Using the forum thread, decide whether each statement agrees with it, answering yes or no and quoting the exact words that decide it: (a) the Zivan charger, when set up for lead, charged a 6V battery to about 7.75V; (b) dtbaker's first pack dropped to about 60% of its original capacity by 7,000 miles; (c) TheSGC says lead acid of the same capacity costs more than lithium.

***** Reading text *****

You desulfate batteries by overcharging the heck out of them. My Zivan when setup for lead used to charge to about 7.75V for a 6V battery. It would boil the heck out of them but they lasted 8000 miles and were still going strong, not as good as new but I could still get 30 miles from a charge, about what I got when they were new.


----------



## TheSGC (Nov 15, 2007)

My pack is 1.5 years old and about 6,000 miles on it. I was hoping to get around 8-10k on it before it went stinky. 

I will check for a shorted cell, I do have a PakTrakr on it so I know which one is my problem. Interestingly enough, the bad cell isn't one that the PakTrakr draws power from, the stinky battery is number 3 in the my string of 12.


----------



## dtbaker (Jan 5, 2008)

TheSGC said:


> My pack is 1.5 years old and about 6,000 miles on it. I was hoping to get around 8-10k on it before it went stinky.


my first build pack of floodies (us8vgchcx) started fading around 6000 miles, and dropped to about 60% of original capacity by 7,000 miles. This was right at the limit of what I really needed many days and the major sag at the end of the day was causing 'range-anxiety', so I sold them to an off-grid guy for cheap and upgraded to LiFePO4 (thundersky).... no worries, and WAY better performance.

I would never recommend a lead-acid build at this point. The price of the Li has come down to the point where it is far less expensive over a 100k life, assuming projected life cycles pan out.


----------



## TheSGC (Nov 15, 2007)

I'm still beating my batteries into submission. I can now drive 14 miles with taking it easy and no low battery warnings going off. I am doing some neighborhood loops cruising at 75 AMPS and pulling 150 AMPs max for accelerating, usually keeping it around 100 AMPs. It's not my normal driving, but since it's Sunday there is no one on the roads. 

I'd love to get lithium for my new EV, but I don't think it's realistic right now. The smallest pack I would go would be 120 volts 100 AH for lithium, but I can get the same capacity with 120 volts of lead acid for less than 1/3 the price. It really depends on what money I have next year, but lead acid might be my only option, being on a college budget.


----------



## TheSGC (Nov 15, 2007)

I'm still beating around my lead sled and they seem to still be improving. For the next few month's I'll be experimenting with them while I start my new EV. I'm using the EV primarily for driving around town, and I think I'm having problems with my charger which could be why my batteries have been acting up. 

I got the go ahead for Lithiums for my next EV, which means now I gotta do all the research on them.


----------



## dtbaker (Jan 5, 2008)

TheSGC said:


> I got the go ahead for Lithiums for my next EV, which means now I gotta do all the research on them.


beg, borrow, do what you must..... but go Lithium. At this point I think that CALB from Calibpower.com is the best bang for the buck with reliable delivery from US warehouse.

***** Items *****

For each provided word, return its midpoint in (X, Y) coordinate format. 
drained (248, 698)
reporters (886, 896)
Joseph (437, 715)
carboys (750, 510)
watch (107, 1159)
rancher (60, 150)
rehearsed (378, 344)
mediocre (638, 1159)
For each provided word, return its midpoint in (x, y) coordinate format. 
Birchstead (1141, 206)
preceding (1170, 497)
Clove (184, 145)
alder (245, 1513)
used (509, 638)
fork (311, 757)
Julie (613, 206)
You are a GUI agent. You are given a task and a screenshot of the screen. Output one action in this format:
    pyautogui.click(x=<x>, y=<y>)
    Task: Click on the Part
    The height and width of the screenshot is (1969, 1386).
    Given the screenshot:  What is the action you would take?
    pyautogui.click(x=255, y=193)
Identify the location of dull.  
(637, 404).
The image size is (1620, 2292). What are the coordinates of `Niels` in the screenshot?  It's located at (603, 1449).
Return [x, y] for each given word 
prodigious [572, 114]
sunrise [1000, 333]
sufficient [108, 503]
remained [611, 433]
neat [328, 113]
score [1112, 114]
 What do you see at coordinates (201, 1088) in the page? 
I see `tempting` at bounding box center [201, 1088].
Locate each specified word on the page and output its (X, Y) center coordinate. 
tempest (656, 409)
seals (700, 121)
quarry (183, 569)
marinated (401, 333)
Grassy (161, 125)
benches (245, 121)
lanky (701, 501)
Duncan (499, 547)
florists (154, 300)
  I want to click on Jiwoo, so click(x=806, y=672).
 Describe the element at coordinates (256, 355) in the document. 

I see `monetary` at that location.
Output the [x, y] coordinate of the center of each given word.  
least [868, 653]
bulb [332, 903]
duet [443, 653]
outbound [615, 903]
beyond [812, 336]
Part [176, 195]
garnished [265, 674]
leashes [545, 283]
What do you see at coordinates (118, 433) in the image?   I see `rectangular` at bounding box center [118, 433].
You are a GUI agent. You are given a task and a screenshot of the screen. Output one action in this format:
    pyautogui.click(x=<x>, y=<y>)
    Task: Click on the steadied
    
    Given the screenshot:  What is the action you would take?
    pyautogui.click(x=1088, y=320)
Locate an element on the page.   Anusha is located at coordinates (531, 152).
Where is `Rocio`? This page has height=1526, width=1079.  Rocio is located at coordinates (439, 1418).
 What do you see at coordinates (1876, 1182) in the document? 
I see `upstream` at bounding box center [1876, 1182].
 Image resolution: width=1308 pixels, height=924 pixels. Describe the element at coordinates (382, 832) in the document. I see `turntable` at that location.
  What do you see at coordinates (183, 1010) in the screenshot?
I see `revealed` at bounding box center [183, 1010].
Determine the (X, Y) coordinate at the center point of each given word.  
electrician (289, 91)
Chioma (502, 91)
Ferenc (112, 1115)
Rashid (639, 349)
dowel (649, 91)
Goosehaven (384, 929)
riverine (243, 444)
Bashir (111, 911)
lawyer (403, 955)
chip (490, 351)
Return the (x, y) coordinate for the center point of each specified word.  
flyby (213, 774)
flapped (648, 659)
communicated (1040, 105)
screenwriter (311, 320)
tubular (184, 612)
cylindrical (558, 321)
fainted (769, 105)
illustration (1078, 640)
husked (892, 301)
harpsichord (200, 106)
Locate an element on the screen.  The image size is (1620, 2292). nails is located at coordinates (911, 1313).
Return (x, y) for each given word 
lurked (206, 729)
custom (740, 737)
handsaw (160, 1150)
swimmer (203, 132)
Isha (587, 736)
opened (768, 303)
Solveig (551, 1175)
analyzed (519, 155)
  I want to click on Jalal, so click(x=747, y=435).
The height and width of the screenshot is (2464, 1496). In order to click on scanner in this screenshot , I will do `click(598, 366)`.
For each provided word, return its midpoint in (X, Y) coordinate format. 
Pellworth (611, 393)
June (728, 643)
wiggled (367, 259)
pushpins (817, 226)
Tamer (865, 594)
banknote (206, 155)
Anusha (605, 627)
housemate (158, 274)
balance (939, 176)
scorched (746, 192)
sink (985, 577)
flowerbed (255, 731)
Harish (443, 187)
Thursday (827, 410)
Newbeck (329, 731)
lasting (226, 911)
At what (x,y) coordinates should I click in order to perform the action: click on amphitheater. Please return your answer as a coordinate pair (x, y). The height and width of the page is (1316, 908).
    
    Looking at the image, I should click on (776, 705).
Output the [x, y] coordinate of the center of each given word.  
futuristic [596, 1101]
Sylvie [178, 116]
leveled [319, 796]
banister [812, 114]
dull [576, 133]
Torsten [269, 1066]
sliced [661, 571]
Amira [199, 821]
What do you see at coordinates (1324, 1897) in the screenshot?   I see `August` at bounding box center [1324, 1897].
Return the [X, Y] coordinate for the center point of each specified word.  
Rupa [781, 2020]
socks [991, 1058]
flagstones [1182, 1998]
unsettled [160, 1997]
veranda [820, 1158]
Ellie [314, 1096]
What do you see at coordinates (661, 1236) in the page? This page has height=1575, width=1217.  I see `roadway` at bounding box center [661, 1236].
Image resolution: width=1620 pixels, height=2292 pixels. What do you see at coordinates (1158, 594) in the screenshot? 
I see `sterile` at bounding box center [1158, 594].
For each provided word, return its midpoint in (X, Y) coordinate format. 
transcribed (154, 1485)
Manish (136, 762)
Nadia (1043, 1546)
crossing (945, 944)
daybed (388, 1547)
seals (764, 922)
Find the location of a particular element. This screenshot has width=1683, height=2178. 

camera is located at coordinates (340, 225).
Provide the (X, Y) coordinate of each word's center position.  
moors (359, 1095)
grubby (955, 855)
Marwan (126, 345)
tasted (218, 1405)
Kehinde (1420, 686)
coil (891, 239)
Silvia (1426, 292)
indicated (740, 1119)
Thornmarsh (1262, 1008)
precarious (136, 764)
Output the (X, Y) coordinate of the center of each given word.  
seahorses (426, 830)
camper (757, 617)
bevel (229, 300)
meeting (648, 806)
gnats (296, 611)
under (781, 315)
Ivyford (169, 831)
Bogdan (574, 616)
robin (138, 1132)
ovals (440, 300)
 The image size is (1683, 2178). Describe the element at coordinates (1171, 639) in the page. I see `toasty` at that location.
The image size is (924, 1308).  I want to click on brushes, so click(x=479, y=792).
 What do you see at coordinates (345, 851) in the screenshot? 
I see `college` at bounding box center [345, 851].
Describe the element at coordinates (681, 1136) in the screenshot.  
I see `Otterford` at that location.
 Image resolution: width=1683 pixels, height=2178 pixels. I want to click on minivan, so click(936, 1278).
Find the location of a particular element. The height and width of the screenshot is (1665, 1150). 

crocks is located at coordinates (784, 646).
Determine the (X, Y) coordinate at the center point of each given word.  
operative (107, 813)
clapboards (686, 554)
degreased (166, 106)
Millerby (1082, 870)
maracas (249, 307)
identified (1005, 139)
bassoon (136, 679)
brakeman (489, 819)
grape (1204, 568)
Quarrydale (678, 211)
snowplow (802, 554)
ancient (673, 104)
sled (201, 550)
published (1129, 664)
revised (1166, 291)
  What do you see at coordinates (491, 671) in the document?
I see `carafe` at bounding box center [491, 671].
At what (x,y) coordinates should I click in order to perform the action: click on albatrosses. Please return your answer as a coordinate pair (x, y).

*****

Task response:
(a) Yes: "My Zivan when setup for lead used to charge to about 7.75V for a 6V battery."
(b) Yes: "dropped to about 60% of original capacity by 7,000 miles"
(c) No: "I can get the same capacity with 120 volts of lead acid for less than 1/3 the price."